[access-uk] how do you do braille displays?

  • From: "Damon" <damon.rose@xxxxxxxxxxxxxx>
  • To: <access-uk@xxxxxxxxxxxxx>
  • Date: Sun, 27 Mar 2005 10:36:24 +0100

Hi.

This is a quick digital lifestyle question for all you braile display users
out there.

How do you use your braille display?  Where do you position it?  Do you put
your keyboard on top of it or beside it or what?

For years I've positioned my keyboard on top of the braille display but
since yesterday I've been trying to change my habits.  I now have a new desk
and a new chair.  The desk, however, is perhaps an inch higher than the last
desk and I'm noticing definite shoulder strain issues trying to reach my
keyboard all the way up there atop of my display.  I'd always noticed a
level of strain but it's a little more apparent now.  The display makes the
keyboard an inch or two higher: I've got an old 40 cell PowerBraille here at
home.

The good people from Health&Safety at work tell me that your elbows and
wrists should be on a level horizontally in order to stop excess strain on
your arms, shoulders, back and neck.  Leaving the keyboard on top of my
braille display means that there is a definite 15 or 20 degree upward slant
of my forearms and more pressure on my shoulders.  In fact I've had to give
them the deep heat treatment aftrer a few hours at my desk.

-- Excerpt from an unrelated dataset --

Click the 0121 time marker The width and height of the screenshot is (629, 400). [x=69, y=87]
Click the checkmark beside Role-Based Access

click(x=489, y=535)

Hence the desk alteration.

Am I kidding myself to think that I can use my braille display just as
effectively if the display is behind the keyboard?  It puts me in mind of
the old Versabraille or the old BrailleLink that we used to have in the
computer room at Worcester.

Using the keyboard like this means I am relying more on speech as the
braille isn't quite so close at hand.  This could result in more spelling
errors, I'm thinking.  It does seem that bit more comfortable to write,
however.

Are there any RSI suffering folk out there who are torturing themselves
because they feel they have to keep their keyboard on top of their braille
display purely because of the design of the thing? Or perhaps I am the last
in a long chain of people to realise that there are better ways of holding
yourself?

Any thoughts on matters ergonomic or health&safety relating to Braille
displays and the unnaturalness much appreciated.

And wow wasn't Doctor Who fantastic?